Even though Romania co-signed the European laws for protecting minorities' rights, the implementation has not proved satisfactory to all members of Hungarian community. There is a movement by Hungarians both for an increase in autonomy and distinct cultural development. Initiatives proposed by various Hungarian political organizations include the creation of an "autonomous region" in the counties that form the Szekler region (Székelyföld), roughly corresponding to the territory of the former Hungarian Autonomous Province as well as the historical Szekler land that had been abolished by the Hungarian government in the second half of the 19th century, and the re-establishment of an independent state-funded Hungarian-language university.

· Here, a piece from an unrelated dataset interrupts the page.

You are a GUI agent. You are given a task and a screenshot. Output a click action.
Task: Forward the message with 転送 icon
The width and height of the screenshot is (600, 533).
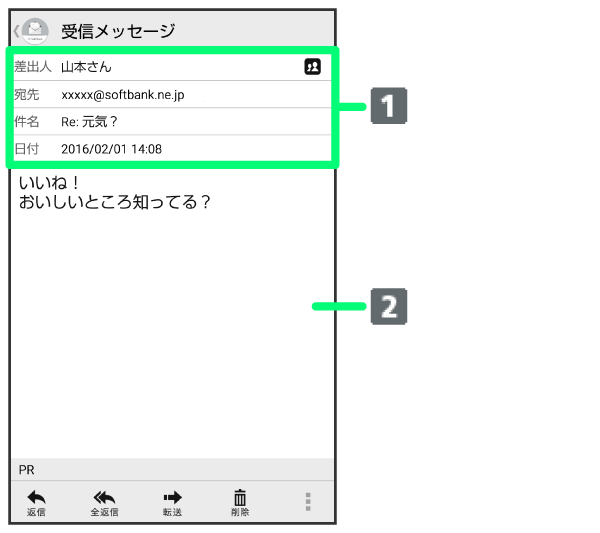pyautogui.click(x=172, y=502)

However, the situation of the Hungarian minority in Romania has been seen by some as a model of cultural and ethnic diversity in the Balkan area:[11] In an address to the American people, President Clinton asked in the midst of the air war in Kosovo: Who is going to define the future of this part the world... Slobodan Milošević, with his propaganda machine and paramilitary forces which compel people to give up their country, identity, and property, or a state like Romania which has built a democracy respecting the rights of ethnic minorities?[12]

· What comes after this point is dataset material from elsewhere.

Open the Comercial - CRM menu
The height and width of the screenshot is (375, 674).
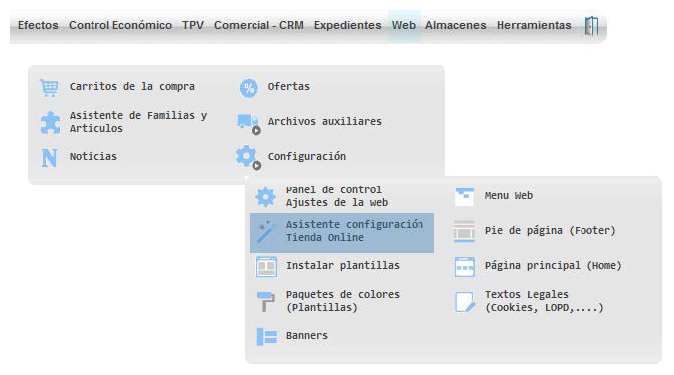pos(259,25)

Notable Hungarians of Romania[edit]
Sports[edit]
Several ethnic Hungarians[13] have won Olympic medals for Romania.
Identity and citizenship[edit]
Many Hungarians living in Transylvania were disconcerted when the referendum held in Hungary in 2004 on the issue of giving dual-citizenship to ethnic Hungarians living abroad failed to receive enough electoral attendance and the vote was uncertain. Some of them complain that when they are in Hungary, they are perceived as half-Romanians, and are considered as having differences in language and behaviour. However, a large proportion of Transylvanian Hungarians currently work or study in Hungary, usually on a temporary basis. After 1996, Hungarian-Romanian economic relations boomed, and Hungary is an important investor in Transylvania, with many cross-border firms employing both Romanians and Hungarians.

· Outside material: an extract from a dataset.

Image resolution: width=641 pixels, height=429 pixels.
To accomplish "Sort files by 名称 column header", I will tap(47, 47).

A proposal supported by the RMDSZ to grant Hungarian citizenship to Hungarians living in Romania but without meeting Hungarian-law residency requirements was narrowly defeated at a 2004 referendum in Hungary (the referendum failed only because there were not enough votes to make it valid).[37] After the failed vote, the leaders of the Hungarian ethnic parties in the neighboring countries formed the HTMSZF organization in January 2005, as an instrument lobbying for preferential treatment in the granting of Hungarian citizenship.[38]
In 2010 some amendments were passed in Hungarian law facilitating an accelerated naturalization process for ethnic Hungarians living abroad; among other changes, the residency-in-Hungary requirement was waived.[39] According to a RMDSZ poll conducted that year, over 85 percent of Romania's ethnic Hungarians were eager to apply for Hungarian citizenship.[40] Romania's President Traian Băsescu declared in October 2010 that "We have no objections to the adoption by the Hungarian government and parliament of a law making it easier to grant Hungarian citizenship to ethnic Hungarians living abroad."[41]
Between 2011 and 2012, 200,000 applicants took advantage of the new, accelerated naturalization process;[42] there were another 100,000 applications pending in the summer of 2012.[43] As of February 2013, the Hungarian government has granted citizenship to almost 400,000 Hungarians 'beyond the borders'.[44] In April 2013, the Hungarian government announced that 280,000 of these were Romanian citizens.[45]